By Lyle Boss - Special to the Daily Herald | Jan 2, 2026

Courtesy photo

Lyle Boss

If retirement planning had a list of the “quiet troublemakers,” Sequence of Returns Risk would be right near the top. It doesn’t make headlines like inflation. It doesn’t spark debates like Social Security. And it certainly doesn’t grab attention like the stock market swinging 800 points in a single afternoon.

But make no mistake: This silent partner sits in every retiree’s portfolio, quietly influencing whether your money comfortably lasts 25 years or runs out 10 years too soon.

And the tricky part? Most retirees don’t even know it exists.

Let’s fix that.

When average returns lie

If you’ve ever been told, “The market averages 7%-10% over time,” you probably felt a sense of comfort. After all, if that average holds, your retirement should be smooth sailing.

But here’s the truth every retiree needs to hear: You don’t live on average returns. You live on actual returns — year by year, good or bad.

And when you’re withdrawing money to live on, the order of those returns matters more than almost anything else.

This is sequence of returns risk.

To understand it, let’s take two fictional retirees — Tom and Jerry.

Both start retirement with $1,000,000.

Both withdraw $50,000 per year, adjusted for inflation.

Both average the exact same market return over 20-25 years.

But they experience those returns in a different order.

Tom’s early retirement years: +12%, +8%, +11%, +9%…

Jerry’s early retirement years: -12%, -15%, +2%, -8%…

Same averages. Same long-term performance.

Yet Jerry runs out of money somewhere around year 18.

Tom? He still has a healthy portfolio after 25 years.

Why?

Because Jerry had to withdraw money during the bad years — locking in losses and shrinking his account so much that even future growth couldn’t catch him up.

That’s sequence of returns risk in action.

“But I’m a long-term investor!”

If you’re 45, that mindset works. You’re adding money, not withdrawing it. Down markets become opportunities.

But the moment you retire, everything flips.

Now you’re taking money out.

Imagine climbing a mountain: Getting to the top is only half the journey.

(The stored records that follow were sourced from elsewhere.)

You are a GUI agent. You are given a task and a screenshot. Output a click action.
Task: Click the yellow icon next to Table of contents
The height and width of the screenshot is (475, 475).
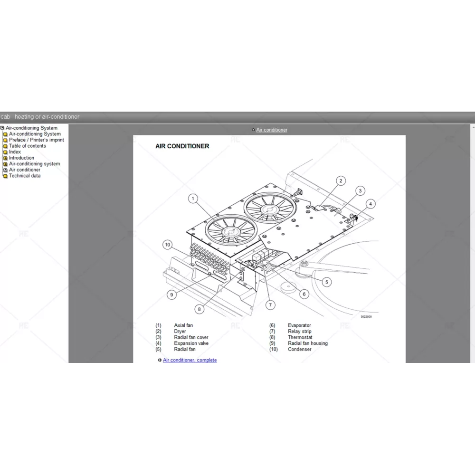click(x=6, y=146)
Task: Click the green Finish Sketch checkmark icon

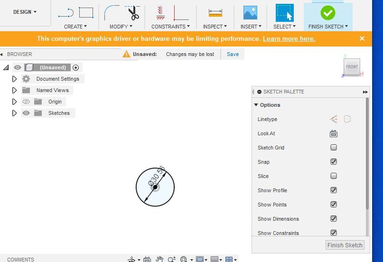Action: (x=327, y=13)
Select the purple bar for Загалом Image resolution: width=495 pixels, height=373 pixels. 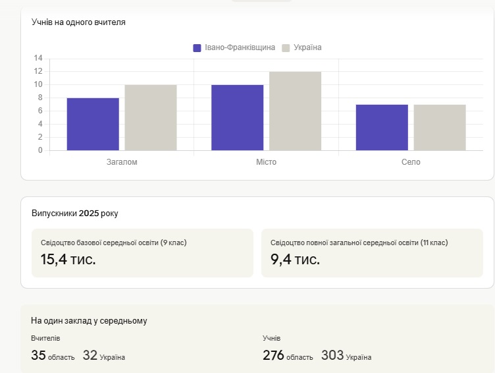(x=93, y=124)
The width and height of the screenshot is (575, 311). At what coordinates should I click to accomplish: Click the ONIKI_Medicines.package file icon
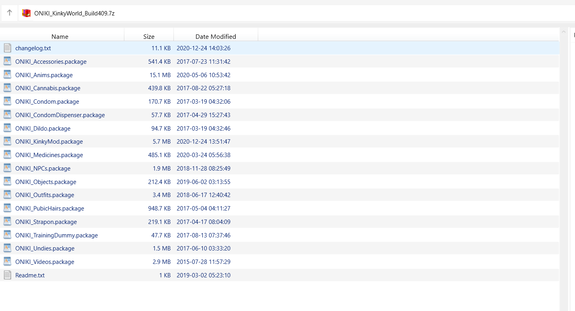click(8, 155)

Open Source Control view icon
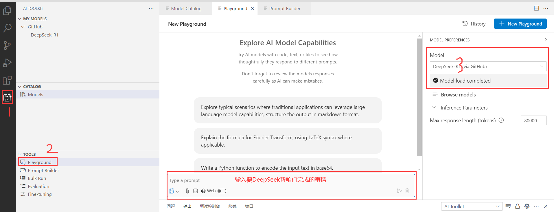[7, 45]
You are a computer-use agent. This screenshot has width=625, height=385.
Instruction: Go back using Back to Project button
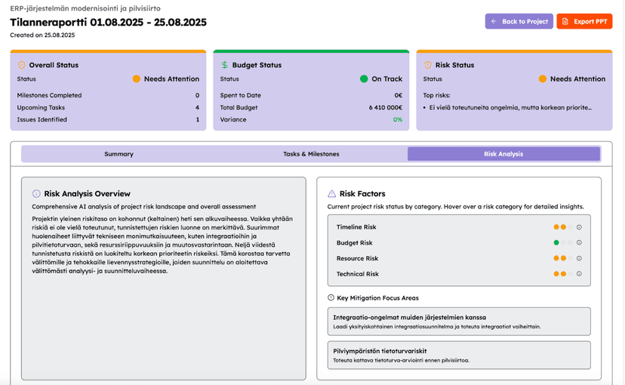pos(519,22)
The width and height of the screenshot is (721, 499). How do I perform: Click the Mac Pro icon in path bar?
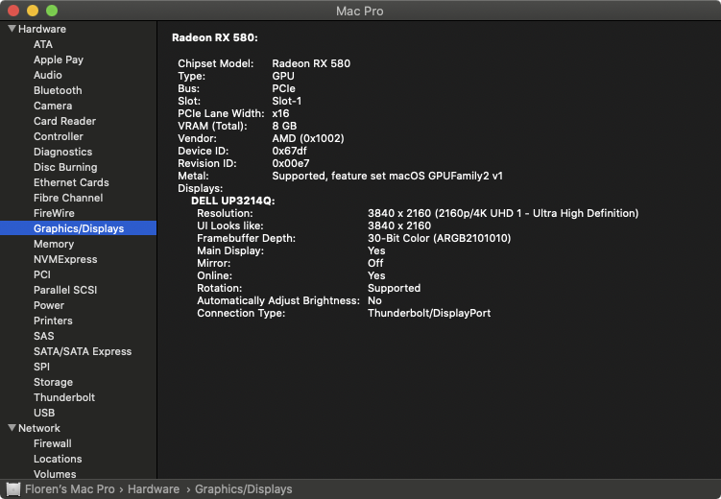(x=13, y=489)
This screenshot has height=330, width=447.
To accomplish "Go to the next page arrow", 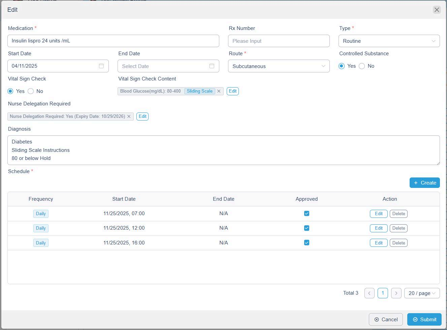I will (x=396, y=293).
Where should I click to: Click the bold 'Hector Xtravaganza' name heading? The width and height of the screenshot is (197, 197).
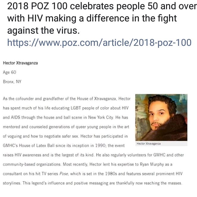[20, 63]
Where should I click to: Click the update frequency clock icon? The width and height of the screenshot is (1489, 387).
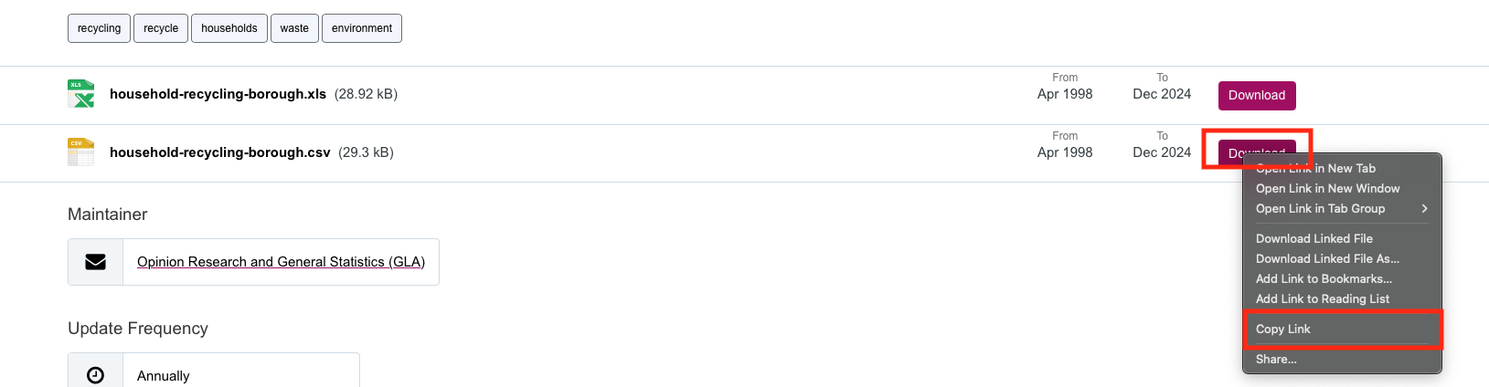(95, 375)
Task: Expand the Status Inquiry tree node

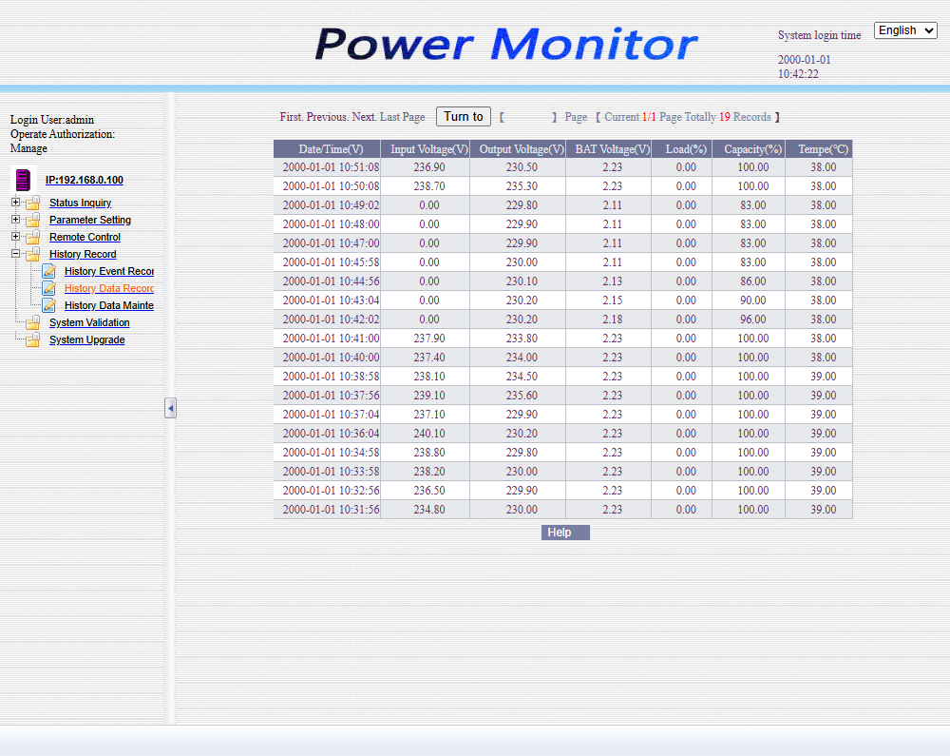Action: [x=15, y=203]
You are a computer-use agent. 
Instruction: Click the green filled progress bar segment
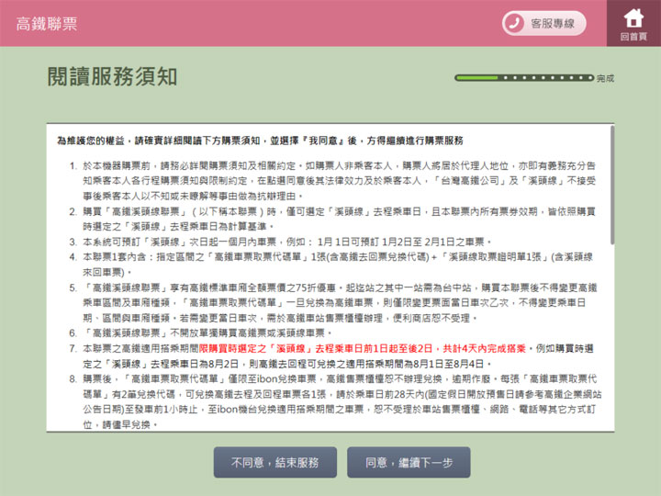(x=477, y=78)
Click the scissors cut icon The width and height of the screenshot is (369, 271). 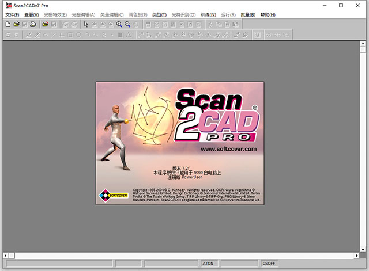210,25
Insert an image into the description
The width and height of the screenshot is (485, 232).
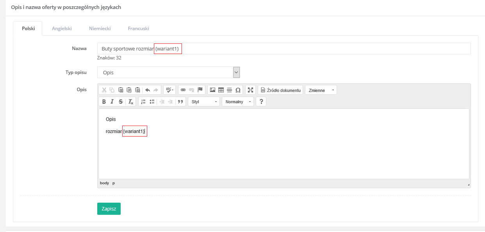coord(212,90)
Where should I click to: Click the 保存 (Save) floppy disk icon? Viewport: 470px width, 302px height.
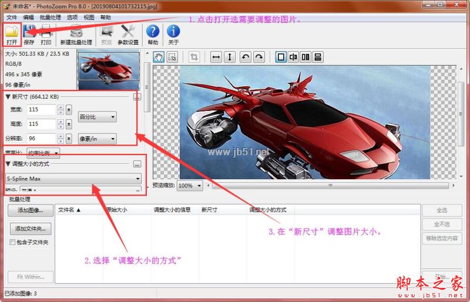click(x=29, y=33)
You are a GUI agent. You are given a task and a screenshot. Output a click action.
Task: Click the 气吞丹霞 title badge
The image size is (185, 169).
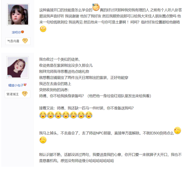click(x=18, y=41)
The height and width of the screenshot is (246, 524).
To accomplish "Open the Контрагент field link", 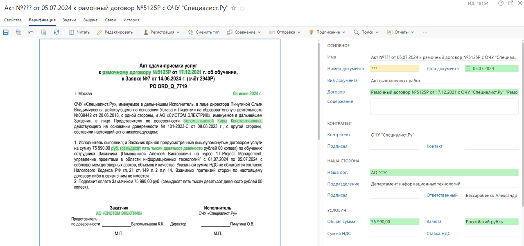I will (x=339, y=134).
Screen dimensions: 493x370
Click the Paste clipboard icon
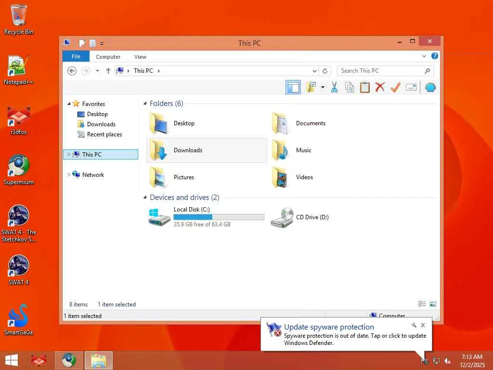click(x=365, y=88)
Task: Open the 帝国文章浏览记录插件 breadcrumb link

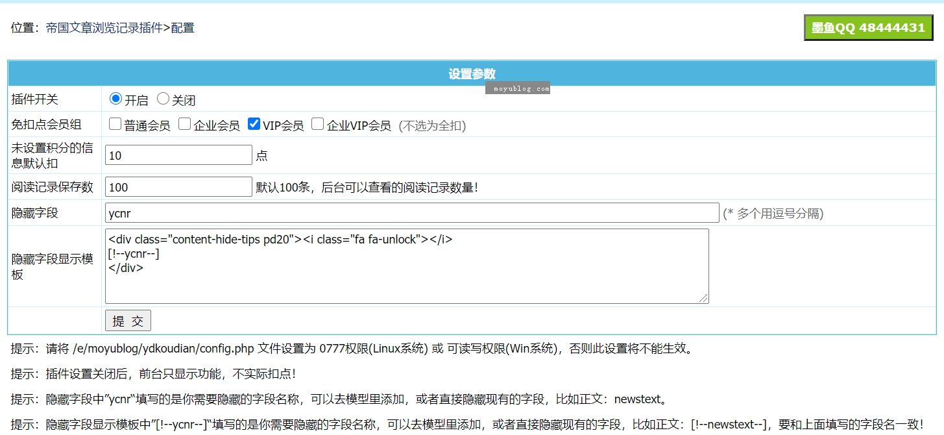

The descent is where most accidents happen. Retirement works the same way.

The accumulation phase is the climb.

The distribution phase — the descent — is where sequence of returns risk lives.

And it’s why retirees need different tools than pre-retirees.

Why early bad years hit so hard

Let’s break the math down simply.

If your $1,000,000 drops by 20%, you’re at $800,000.

But if you then withdraw $50,000 to live on, you’re down to $750,000.

To get back to your original $1,000,000, you’d need a return of 33%, not 20%.

And if those bad years happen early, before growth compounds, the portfolio never truly recovers. The snowball is rolling down the wrong side of the hill.

The market will always recover eventually, but your portfolio might not.

That’s the danger.

A Real-World Example: 2008 retirees versus 2010 retirees

Two retirees with identical plans.

Same nest egg.

Same withdrawal strategy.

The only difference?

One retired in 2008. The other retired in 2010.

The 2008 retiree saw the market drop nearly 40% right at the start.

The 2010 retiree enjoyed 12 straight years of mostly positive returns before a downturn.

Same average returns.

Wildly different outcomes.

This is why sequence of returns risk is less about how much you’ve saved and more about how well your income is protected early in retirement.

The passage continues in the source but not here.